5) They state that their model reveals that bacterial swarm colonization corresponds to a fluid regulated limit, whereas the dynamics of biofilm expansion is governed by nutrient transport (subsection “Conclusions”). However, these are actually the assumptions used to describe the system, so it is not so surprising. Can the authors comment on this point?

We thank the reviewer for this observation. We agree, our model does not reveal this statement and is indeed an assumption used to describe the system. We have rephrased the sentence to emphasize that our model merely “rationalizes the assumption”, rather than reveals the statement.

One reviewer identified himself as "reviewer A" of the previous submission to PNAS for this manuscript (i.e. the positive reviewer), and stated that the authors had responded to his comments in their "response to reviewers" document, which they attached to the eLife submission.

This reviewer did note the following:

6) It is still slightly worrisome that 2 out of the 4 figures are introductory/motivational, as pointed out in my major comment 1 of the PNAS report.

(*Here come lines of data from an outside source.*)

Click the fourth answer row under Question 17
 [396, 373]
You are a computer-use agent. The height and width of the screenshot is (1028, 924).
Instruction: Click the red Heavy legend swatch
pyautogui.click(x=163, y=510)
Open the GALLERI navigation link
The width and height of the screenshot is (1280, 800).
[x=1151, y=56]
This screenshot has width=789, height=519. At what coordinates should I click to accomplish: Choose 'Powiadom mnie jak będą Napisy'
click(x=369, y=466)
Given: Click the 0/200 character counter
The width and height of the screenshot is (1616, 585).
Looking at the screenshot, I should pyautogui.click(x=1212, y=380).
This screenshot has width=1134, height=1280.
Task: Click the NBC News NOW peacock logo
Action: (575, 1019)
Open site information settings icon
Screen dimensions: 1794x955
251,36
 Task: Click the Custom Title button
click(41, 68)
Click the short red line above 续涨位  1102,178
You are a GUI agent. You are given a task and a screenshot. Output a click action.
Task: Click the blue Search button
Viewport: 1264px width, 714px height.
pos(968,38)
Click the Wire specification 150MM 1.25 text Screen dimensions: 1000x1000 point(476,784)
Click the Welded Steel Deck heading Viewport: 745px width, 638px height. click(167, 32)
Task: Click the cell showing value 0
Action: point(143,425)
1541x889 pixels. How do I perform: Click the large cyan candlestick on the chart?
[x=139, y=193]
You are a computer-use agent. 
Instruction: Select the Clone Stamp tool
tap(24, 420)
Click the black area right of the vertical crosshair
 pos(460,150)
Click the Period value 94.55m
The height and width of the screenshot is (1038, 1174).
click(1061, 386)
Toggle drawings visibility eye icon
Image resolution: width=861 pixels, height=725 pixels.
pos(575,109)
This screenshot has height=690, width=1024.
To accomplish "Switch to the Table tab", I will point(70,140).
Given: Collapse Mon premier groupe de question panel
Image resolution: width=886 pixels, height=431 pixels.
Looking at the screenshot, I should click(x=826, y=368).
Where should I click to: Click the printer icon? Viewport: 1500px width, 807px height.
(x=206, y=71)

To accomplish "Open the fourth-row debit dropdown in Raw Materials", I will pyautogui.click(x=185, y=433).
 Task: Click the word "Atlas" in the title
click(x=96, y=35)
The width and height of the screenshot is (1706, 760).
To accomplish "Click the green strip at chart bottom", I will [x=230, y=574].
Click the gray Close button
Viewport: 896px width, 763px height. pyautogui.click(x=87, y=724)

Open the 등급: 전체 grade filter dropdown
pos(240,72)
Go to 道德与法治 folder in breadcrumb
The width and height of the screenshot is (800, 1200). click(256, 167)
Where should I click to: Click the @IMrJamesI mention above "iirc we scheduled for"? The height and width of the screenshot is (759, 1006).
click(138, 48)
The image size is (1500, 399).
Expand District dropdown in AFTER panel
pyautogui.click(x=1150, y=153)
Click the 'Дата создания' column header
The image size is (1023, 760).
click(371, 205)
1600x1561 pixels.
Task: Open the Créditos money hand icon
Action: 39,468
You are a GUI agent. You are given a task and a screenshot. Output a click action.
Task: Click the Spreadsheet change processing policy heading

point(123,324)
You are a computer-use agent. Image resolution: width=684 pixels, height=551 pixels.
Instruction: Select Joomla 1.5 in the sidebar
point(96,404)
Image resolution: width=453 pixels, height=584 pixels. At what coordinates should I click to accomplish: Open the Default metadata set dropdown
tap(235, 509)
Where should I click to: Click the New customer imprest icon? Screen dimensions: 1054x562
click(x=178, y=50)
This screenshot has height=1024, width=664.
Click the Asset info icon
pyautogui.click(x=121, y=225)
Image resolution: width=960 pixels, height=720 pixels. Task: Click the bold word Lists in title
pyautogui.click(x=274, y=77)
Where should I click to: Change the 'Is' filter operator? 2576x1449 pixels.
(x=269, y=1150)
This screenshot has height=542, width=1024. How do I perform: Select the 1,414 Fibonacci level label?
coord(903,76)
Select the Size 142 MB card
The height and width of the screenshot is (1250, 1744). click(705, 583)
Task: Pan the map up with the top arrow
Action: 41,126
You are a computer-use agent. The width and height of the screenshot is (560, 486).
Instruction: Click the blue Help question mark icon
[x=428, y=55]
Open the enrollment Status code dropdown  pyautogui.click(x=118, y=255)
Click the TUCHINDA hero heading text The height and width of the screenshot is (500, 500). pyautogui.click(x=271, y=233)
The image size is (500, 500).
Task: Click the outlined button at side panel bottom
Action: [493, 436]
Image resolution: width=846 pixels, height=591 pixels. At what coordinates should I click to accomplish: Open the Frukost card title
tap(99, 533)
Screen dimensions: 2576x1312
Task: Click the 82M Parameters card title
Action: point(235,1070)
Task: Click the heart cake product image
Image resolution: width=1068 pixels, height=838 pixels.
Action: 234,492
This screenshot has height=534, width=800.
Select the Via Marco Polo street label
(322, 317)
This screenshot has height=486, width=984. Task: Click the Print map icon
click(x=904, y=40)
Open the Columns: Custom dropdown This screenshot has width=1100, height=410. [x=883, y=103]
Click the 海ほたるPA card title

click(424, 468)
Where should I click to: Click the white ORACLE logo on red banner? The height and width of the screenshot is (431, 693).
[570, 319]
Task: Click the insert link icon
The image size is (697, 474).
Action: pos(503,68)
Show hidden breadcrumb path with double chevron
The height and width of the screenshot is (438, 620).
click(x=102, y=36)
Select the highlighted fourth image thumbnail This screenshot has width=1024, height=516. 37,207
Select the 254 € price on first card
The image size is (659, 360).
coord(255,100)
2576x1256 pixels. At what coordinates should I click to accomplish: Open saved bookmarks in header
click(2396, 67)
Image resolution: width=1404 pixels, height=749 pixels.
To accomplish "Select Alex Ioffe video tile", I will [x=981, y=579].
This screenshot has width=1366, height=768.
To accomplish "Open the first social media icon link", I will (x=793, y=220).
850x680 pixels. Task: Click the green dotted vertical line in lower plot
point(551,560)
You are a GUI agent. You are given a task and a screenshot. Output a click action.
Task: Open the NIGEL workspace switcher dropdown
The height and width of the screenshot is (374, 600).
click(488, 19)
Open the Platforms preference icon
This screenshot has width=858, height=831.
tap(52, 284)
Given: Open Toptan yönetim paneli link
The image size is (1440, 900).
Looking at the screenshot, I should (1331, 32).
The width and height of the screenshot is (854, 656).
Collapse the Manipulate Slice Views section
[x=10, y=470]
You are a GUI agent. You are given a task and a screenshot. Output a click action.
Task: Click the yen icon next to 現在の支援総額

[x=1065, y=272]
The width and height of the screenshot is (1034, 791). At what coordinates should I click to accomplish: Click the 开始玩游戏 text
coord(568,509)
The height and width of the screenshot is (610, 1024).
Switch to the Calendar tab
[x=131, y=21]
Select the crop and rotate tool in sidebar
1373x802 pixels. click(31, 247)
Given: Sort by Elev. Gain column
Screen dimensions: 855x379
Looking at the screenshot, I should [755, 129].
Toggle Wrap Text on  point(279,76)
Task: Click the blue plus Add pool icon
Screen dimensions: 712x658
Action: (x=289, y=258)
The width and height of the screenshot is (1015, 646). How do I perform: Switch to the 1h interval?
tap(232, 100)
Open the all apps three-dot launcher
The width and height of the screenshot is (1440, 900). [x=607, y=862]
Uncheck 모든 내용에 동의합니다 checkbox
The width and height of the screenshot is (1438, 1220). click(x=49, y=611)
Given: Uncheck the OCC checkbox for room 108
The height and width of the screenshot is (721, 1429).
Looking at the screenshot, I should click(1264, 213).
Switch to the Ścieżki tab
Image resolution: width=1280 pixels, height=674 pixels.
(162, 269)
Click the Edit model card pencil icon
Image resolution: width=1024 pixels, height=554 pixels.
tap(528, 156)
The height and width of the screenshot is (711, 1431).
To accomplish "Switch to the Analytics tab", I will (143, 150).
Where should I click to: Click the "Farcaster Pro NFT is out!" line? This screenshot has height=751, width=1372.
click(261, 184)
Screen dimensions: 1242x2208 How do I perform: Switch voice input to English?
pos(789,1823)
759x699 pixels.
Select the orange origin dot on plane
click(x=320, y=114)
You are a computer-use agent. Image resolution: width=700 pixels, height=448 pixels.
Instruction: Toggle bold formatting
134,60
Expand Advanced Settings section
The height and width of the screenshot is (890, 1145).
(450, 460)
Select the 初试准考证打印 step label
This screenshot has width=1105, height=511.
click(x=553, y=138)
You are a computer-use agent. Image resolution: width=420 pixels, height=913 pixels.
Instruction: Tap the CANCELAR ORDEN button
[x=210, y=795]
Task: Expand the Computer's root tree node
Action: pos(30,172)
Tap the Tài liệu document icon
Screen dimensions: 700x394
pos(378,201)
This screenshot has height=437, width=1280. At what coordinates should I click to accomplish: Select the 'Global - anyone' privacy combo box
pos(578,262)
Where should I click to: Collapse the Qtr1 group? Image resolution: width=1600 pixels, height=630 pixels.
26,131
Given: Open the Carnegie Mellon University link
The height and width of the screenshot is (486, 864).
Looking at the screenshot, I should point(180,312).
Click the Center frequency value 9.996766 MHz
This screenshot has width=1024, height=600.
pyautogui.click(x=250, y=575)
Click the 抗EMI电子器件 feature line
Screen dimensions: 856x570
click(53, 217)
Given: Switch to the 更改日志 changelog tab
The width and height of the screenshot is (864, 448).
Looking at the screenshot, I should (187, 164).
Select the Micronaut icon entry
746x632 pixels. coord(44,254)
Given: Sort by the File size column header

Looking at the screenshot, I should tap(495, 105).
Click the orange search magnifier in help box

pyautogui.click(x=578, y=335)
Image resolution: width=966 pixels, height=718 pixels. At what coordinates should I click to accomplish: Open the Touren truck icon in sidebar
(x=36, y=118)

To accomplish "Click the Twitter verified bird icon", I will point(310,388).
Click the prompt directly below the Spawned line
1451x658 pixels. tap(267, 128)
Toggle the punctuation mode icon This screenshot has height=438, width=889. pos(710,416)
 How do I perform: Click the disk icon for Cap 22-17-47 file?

We thank the reviewer for the comment. We have now included an additional subpanel in Figure 3D to show the scaling of the velocity with the capillary number. We also note that despite having 2 figures, each figure has a number of sub-panels that could easily be expanded as separate figures. In the interest of brevity and condensing the results of the data and model in one location for both swarms and biofilms, we have opted to use the subfigure approach, rather than expanding each panel into separate figures.

7) Regarding my previous comment 2, about limitations of the model. I appreciate that the authors have added the sentence about shortcomings of the model after I pointed out one issue. Given that eLife does not have any length restrictions, I think it would be appropriate to add a new section to the main text where general limitations of the model are discussed, and where the authors believe the model is failing. I think such a section would strengthen the manuscript, provide additional context, and it would be helpful to the readers.

As the reviewer has suggested, we have now added paragraphs under the conclusions section where we discuss the limitations of our model and scope for expansion:

“Analysis of collective microbial expansion in thin film geometries often prioritizes biological mechanisms, such as genetic regulation, developmental programs and cellular signaling/competition, over the role of the heterogeneous physical micro-environments. […] Finally, from an experimental and theoretical perspective, our results naturally raise the question of controlling biofilm and swarm expansion by manipulating water and nutrient availability, complementing the better studied approaches of manipulating colonies by the genetic regulation of EPS production, cell division, and chemical signaling in microbial colonies.”